The whole system runs on a Raspberry Pi 5 (8 GB) with a Pi Camera v3. Detection, language model, text-to-speech, and web server all live on the same board. No GPU at inference time, no cloud round-trip, no external API in the loop.
The task is to spot 6 classes of defects on a PCB (missing_hole, mouse_bite, open_circuit, short, spur, spurious_copper) in seconds, and explain the result to a non-technical operator.
Production hardware: Raspberry Pi 5 (8 GB) + Pi Camera Module v3. Training hardware: Azure VM with an NVIDIA T4 (16 GB), AMD EPYC 7V12, 54 GB RAM.
YOLOv8s for perception, Gemma-4-E2B-it (Q4_K_M, ~2B params) for narration, Piper for voice, FastAPI for transport, an Expo app over Cloudflare Tunnel for the operator. mAP@0.5 of 0.953. End-to-end inspection (capture, detect, narrate, speak) in about 21 seconds. Beats a fine-tuned VLM baseline by +91.3 points of exact-match accuracy and +0.83 of macro F1.

Everything lives on the Pi. The phone is just a remote control with a screen.
YOLOv8s, 3-fold cross-validation on the public PCB defects dataset. 1386 images, 95/5 split, 180 epochs per fold.
| Metric | Value |
|---|---|
| mAP@0.5 | 0.953 |
| mAP@0.5:0.95 | 0.473 |
| Macro Precision | 0.962 |
| Macro Recall | 0.918 |
Per-class F1 stays above 0.85 across all 6 classes. The best class (short) hits 0.996. The hardest one (open_circuit) lands at 0.853, which matches the dataset itself, since open circuits are visually the most ambiguous.
| Class | Precision | Recall | F1 |
|---|---|---|---|
| missing_hole | 0.968 | 1.000 | 0.984 |
| mouse_bite | 0.921 | 0.950 | 0.935 |
| open_circuit | 0.860 | 0.847 | 0.853 |
| short | 0.993 | 1.000 | 0.996 |
| spur | 0.994 | 0.885 | 0.936 |
| spurious_copper | 0.914 | 0.885 | 0.899 |
Before settling on the hybrid pipeline, I evaluated a vision-language model doing the full task end-to-end. Same validation split, same prompt, full multi-label comparison.
| Metric | YOLOv8s | LLaVA-OneVision 0.5B + LoRA |
|---|---|---|
| Exact-match accuracy | 91.3 % | 0.0 % |
| Macro precision | 0.962 | 0.059 |
| Macro recall | 0.918 | 0.167 |
| Macro F1 | 0.939 | 0.043 |
| Mean Jaccard | 0.902 | 0.176 |
The VLM was retired after this run. A 0.5B generalist VLM hallucinated defect classes and never converged on a spatially fine PCB task at that parameter budget.
Measured during a real inspection session on the Pi 5.
| Stage | Duration | Share |
|---|---|---|
| Photo capture | 5 ms | 0.0 % |
| YOLOv8 inference | 1.71 s | 8.1 % |
| LLM inference (Gemma-4-E2B-it) | 14.44 s | 68.1 % |
| TTS (Piper) | 5.04 s | 23.7 % |
| End-to-end | 21.2 s | 100 % |
llama-server subprocess, loaded once at boot and never reloaded./health, /telemetry, and /ws/start.

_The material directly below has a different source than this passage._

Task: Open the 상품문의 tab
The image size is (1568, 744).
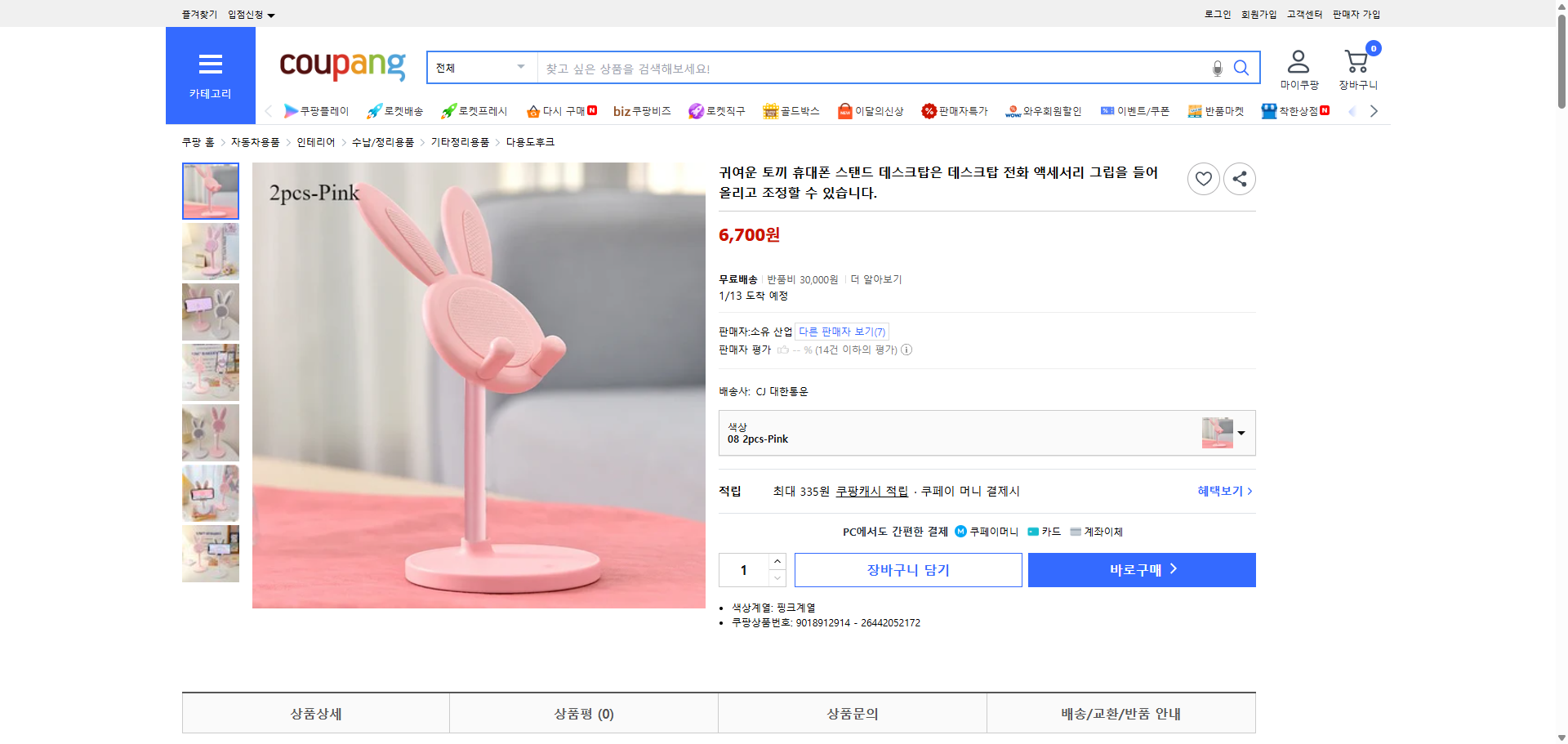Action: point(852,713)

YOLO, llama-server, and Piper are loaded once during the FastAPI lifespan, so each request only pays inference cost. Annotated frames are served from a static /captures mount.A 0.5B VLM trying to do both perception and language reached only 4.3 % macro F1. YOLOv8s handles the spatially fine detection it was designed for, and a 2B LLM only has to verbalize the structured detection output. That split is the single biggest reason the system works.
The 2.5 GB GGUF is loaded once at boot and reused over HTTP. This removes a ~10 s cold start per inspection and isolates native crashes from the FastAPI process. If llama-server fails, the API stays up and surfaces the error to the operator instead of bringing the whole service down.

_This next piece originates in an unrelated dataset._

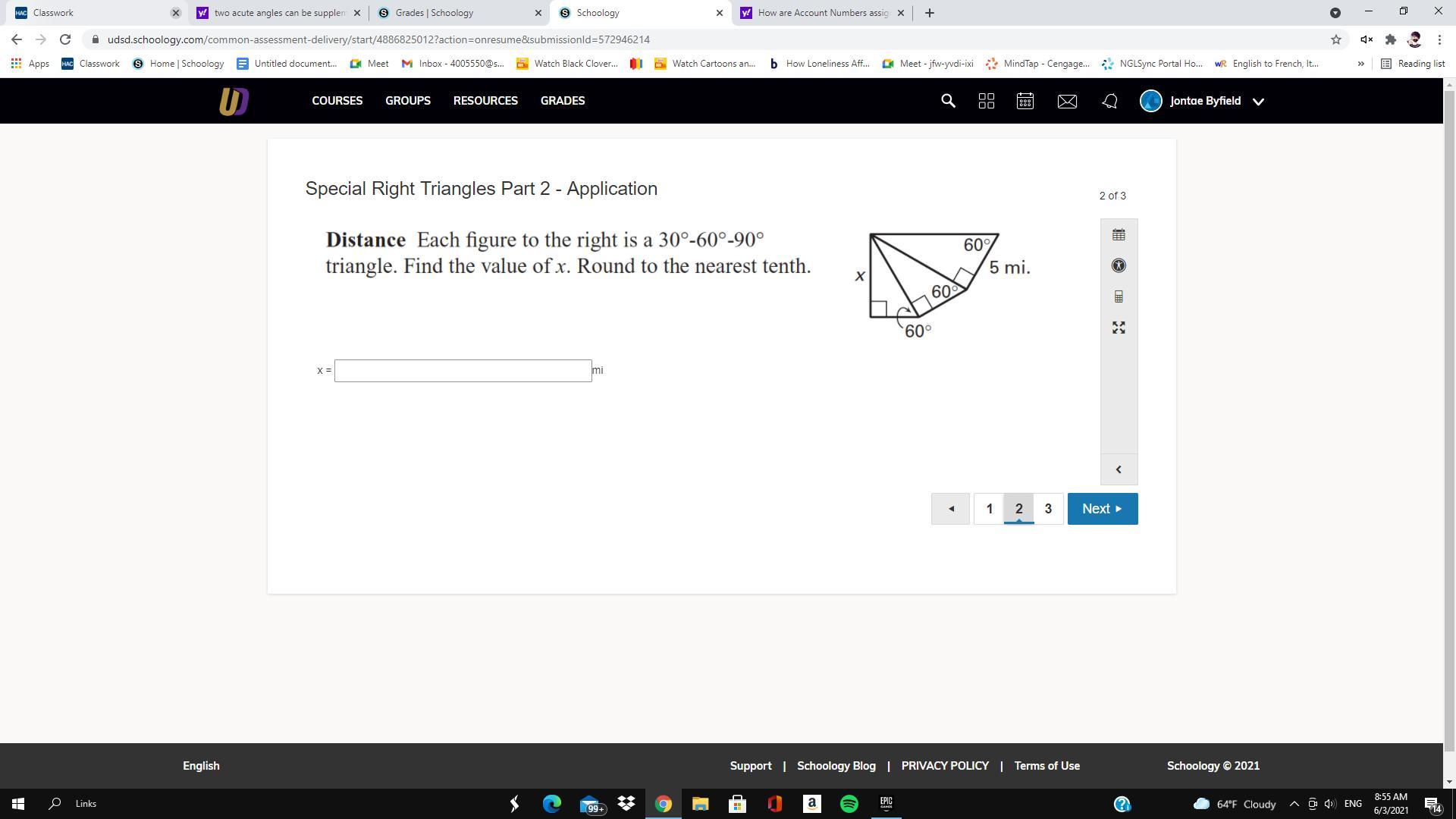Open the calculator tool in side panel
This screenshot has height=819, width=1456.
[1119, 297]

Google released Gemma-4 in April 2026 during development, so I migrated. Cost of the swap: latency went from milliseconds to about 14 s. Gain: complete defect coverage (13/13 vs 10/13 on the same prompt). For a one-shot quality-control loop where the operator is standing next to the board, correct answers are worth the extra latency.
68 % of every inspection is Gemma generating ~50 tokens on 4 Arm cores. The detector is not the bottleneck. The next optimization pass targets token budget and quantization, not the YOLO graph.
With no physical trigger button on the Pi kit, the mobile app became the control plane. The tunnel gave it remote reach with no extra infrastructure, which turned a missing button into a remote inspection feature.